» Data in this exercise:
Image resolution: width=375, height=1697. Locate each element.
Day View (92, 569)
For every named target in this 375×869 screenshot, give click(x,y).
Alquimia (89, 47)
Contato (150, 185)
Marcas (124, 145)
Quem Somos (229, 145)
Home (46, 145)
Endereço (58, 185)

» Problem description:
Reproduce the data above verbatim, line for line, leaving nothing out.

» Result:
Image resolution: width=375, height=1697. Locate each element.
Day View (92, 569)
For every named target in this 375×869 screenshot, give click(x,y).
Alquimia (89, 47)
Contato (150, 185)
Marcas (124, 145)
Quem Somos (229, 145)
Home (46, 145)
Endereço (58, 185)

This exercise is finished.